Macroprudential policy in Europe: building resilience in a challenging environment

Welcome remarks by Christine Lagarde, President of the ECB and Chair of the European Systemic Risk Board, at the sixth annual conference of the ESRB

Frankfurt am Main, 8 December 2022

It is my pleasure to welcome you to the sixth annual conference of the European Systemic Risk Board (ESRB).[1]

When future historians look back on our times, they may well say we lived through an era of “permacrisis”. An array of powerful shocks – the pandemic, Russia’s unjustifiable invasion of Ukraine, and the energy crisis – have hit the global economy in quick succession.

This unstable environment poses sizeable risks for financial stability in Europe. And those risks are further heightened by a weakening economic outlook. At the same time, monetary policy is adjusting to ensure that high inflation does not become entrenched, and that inflation returns to 2% over the medium term.

In September, the ESRB highlighted these financial stability risks by publishing a “general warning”.[2] This was the first such general warning published by the ESRB since its creation in 2010, reflecting the exceptional times in which we live.

A key message therein was the crucial importance of ensuring the continued resilience of our financial system. Resilience is key in helping the financial system to deliver on its ultimate goal of supporting the real economy.

There are two facets of resilience that are vital. First, the capacity to withstand an immediate shock.[3] And second, the ability to adapt effectively to new conditions.[4] In my remarks today, I will explore these two aspects of resilience, and how we can best ensure that they are met across the financial system.

After all, the history books about our present times have not yet been written. Our actions today will determine the next chapter. And I have no doubt that if all parties work together, we can master the challenges standing before us.
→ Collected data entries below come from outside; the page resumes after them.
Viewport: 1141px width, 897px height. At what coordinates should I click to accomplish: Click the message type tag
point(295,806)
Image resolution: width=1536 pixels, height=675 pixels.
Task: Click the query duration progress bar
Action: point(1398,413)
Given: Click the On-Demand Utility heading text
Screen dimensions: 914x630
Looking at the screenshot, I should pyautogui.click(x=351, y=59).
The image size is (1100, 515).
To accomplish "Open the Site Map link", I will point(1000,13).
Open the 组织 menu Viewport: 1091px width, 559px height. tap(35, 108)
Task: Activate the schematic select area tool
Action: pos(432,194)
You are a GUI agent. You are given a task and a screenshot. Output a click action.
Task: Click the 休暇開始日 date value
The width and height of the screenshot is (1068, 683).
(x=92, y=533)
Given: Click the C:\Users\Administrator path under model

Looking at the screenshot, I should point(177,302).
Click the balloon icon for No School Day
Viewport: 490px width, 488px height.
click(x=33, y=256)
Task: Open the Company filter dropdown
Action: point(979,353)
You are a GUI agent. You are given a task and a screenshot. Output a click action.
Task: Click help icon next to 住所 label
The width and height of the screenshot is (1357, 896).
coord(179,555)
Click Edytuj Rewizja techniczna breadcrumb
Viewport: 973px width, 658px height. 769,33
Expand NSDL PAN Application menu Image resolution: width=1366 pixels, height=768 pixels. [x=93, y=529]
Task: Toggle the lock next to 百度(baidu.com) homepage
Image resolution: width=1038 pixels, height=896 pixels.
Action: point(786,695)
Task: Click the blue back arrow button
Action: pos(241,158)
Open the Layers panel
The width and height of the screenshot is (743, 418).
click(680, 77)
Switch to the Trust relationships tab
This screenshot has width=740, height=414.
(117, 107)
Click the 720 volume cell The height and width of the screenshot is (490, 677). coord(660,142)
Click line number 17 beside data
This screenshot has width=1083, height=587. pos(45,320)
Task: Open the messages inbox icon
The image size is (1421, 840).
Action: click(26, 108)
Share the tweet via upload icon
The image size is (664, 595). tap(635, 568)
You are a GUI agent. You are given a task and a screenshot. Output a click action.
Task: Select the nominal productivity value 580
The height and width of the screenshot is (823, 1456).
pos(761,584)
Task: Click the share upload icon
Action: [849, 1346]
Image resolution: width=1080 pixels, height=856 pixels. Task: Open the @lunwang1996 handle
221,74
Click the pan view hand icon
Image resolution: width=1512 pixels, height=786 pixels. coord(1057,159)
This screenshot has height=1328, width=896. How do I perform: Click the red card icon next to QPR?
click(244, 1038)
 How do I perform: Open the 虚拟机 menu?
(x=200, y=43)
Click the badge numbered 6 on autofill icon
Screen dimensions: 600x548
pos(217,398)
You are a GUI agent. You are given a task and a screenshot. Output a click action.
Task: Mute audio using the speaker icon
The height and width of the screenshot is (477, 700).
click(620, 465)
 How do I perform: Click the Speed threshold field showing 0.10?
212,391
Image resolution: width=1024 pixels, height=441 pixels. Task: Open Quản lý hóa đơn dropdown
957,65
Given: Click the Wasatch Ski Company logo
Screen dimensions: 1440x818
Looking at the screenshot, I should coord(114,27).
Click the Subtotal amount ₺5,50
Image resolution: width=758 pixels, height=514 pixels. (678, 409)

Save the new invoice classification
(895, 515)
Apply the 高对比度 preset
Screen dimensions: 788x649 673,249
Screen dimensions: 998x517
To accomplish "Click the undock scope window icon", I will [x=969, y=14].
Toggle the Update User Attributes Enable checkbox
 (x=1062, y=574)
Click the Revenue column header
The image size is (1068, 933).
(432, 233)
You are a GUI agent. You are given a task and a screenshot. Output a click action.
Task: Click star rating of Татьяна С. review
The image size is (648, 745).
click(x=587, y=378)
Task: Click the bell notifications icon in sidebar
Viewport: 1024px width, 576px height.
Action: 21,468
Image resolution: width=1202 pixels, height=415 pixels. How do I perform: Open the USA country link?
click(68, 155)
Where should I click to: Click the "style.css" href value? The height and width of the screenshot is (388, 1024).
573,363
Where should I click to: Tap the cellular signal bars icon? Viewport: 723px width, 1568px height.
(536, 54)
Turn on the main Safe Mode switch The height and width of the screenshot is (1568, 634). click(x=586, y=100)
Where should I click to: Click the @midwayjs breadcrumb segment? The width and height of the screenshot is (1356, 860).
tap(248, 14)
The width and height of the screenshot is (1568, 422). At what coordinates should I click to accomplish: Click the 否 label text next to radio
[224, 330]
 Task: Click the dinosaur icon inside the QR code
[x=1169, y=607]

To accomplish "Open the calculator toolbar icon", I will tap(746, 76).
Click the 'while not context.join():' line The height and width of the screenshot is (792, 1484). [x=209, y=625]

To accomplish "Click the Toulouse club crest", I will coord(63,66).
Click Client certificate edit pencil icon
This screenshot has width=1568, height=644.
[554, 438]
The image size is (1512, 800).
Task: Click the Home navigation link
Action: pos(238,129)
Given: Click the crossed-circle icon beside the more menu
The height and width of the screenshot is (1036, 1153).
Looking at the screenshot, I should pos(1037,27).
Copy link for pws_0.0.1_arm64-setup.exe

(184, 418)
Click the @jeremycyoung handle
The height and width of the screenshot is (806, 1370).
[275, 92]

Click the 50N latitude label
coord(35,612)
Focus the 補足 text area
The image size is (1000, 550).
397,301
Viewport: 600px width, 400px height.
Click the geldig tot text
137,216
Resilience as the ability to withstand shocks

By identifying and addressing vulnerabilities ahead of time, we can increase the resilience of the financial system, allowing it to withstand – rather than amplify – shocks.

This applies first and foremost to banks, which remain at the heart of the European Union’s financial system. They provide around three quarters of credit funding from financial institutions to non-financial corporates in the euro area.[5] And thanks to sound regulation and supervision in the wake of the global financial crisis, banks have benefitted from stronger capital and liquidity buffers in recent years. That stands in sharp contrast to 2007-08, when banks’ weak balance sheets intensified the impact of the global fallout.[6]

This robust starting position explains why, when the pandemic arrived, banks were able to be part of the solution in tackling the crisis, and not part of the problem.[7] But given today’s weakening economic outlook, there are no grounds for complacency.

It remains important that banks make adequate provisions and undertake prudent capital planning. They should be attentive to credit risk and remain alert to potential flaws in their internal models as the risk environment evolves.[8]

Banks also have a key role to play in contributing to resilience by having good visibility of near-term liquidity risks and concrete plans to tackle them; strong cyber defences; and the ability to withstand fire sales and the associated mark-to-market hit on assets held on their balance sheets. If not managed properly, these are all types of risks that are particularly likely to amplify and propagate shocks through the financial system.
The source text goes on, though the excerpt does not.